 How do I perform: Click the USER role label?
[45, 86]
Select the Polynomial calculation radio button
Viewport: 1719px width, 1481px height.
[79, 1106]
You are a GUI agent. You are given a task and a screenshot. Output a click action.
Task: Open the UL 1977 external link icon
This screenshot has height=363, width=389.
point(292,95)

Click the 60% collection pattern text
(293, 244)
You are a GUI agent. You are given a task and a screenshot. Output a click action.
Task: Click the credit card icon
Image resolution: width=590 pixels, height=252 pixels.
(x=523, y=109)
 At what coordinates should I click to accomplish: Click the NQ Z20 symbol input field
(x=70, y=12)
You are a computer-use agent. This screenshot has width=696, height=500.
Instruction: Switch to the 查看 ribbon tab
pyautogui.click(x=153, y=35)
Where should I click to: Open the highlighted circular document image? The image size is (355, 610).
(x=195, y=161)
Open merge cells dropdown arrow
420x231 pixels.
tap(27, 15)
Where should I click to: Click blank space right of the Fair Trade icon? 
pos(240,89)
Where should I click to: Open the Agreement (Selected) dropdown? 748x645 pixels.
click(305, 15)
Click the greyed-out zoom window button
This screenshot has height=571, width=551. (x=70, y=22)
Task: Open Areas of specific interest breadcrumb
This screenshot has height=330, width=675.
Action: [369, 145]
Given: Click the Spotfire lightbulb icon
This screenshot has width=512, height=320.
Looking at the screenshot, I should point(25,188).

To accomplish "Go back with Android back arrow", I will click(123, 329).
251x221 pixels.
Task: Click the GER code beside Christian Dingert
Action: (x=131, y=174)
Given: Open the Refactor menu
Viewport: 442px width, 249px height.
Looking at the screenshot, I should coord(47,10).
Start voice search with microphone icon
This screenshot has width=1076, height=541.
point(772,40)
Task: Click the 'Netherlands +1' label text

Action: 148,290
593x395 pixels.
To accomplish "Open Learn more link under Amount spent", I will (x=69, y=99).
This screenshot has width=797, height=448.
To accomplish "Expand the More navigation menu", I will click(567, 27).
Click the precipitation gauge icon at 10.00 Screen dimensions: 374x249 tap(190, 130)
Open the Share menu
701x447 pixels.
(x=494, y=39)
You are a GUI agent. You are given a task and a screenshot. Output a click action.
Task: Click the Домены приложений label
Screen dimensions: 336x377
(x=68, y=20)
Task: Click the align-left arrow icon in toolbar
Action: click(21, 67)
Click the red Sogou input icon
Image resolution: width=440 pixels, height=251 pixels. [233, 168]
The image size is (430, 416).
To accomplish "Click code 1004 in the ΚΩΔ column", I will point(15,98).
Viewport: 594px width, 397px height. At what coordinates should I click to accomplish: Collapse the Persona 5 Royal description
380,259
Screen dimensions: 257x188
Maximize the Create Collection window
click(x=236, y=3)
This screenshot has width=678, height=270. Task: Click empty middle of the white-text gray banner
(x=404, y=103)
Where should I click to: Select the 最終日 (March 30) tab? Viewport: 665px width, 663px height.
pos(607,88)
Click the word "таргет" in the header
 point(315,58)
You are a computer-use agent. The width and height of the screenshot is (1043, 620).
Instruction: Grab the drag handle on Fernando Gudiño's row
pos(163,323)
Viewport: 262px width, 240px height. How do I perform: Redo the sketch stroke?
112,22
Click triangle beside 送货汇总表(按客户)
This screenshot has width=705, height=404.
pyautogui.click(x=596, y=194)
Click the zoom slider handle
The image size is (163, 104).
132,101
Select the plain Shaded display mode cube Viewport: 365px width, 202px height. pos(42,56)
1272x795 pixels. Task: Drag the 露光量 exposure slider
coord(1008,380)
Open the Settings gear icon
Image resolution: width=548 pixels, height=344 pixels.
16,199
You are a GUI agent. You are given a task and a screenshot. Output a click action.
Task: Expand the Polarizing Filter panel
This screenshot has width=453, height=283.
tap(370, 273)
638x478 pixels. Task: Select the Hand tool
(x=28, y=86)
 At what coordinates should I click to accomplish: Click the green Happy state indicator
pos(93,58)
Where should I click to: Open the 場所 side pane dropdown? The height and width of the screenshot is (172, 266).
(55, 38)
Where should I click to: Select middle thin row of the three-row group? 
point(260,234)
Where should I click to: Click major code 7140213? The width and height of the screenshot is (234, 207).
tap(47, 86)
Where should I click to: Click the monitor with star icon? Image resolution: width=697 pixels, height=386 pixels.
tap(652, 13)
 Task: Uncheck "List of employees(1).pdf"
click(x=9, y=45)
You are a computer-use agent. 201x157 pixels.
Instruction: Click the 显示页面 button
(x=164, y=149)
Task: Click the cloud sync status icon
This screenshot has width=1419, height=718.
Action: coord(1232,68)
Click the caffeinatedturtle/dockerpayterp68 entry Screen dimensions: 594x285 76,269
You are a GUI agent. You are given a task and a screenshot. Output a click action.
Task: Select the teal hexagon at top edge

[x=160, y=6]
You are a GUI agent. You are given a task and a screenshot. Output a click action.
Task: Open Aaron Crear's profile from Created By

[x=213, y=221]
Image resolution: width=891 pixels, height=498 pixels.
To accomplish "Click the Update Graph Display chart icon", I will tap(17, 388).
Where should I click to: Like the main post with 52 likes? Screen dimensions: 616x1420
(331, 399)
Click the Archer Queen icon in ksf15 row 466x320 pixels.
------------------------------------------------------------------------
Please return each line of the data above in which the word "link" occurs.

ANSWER SECTION
Task: Open the UL 1977 external link icon
To accomplish "Open Learn more link under Amount spent", I will (x=69, y=99).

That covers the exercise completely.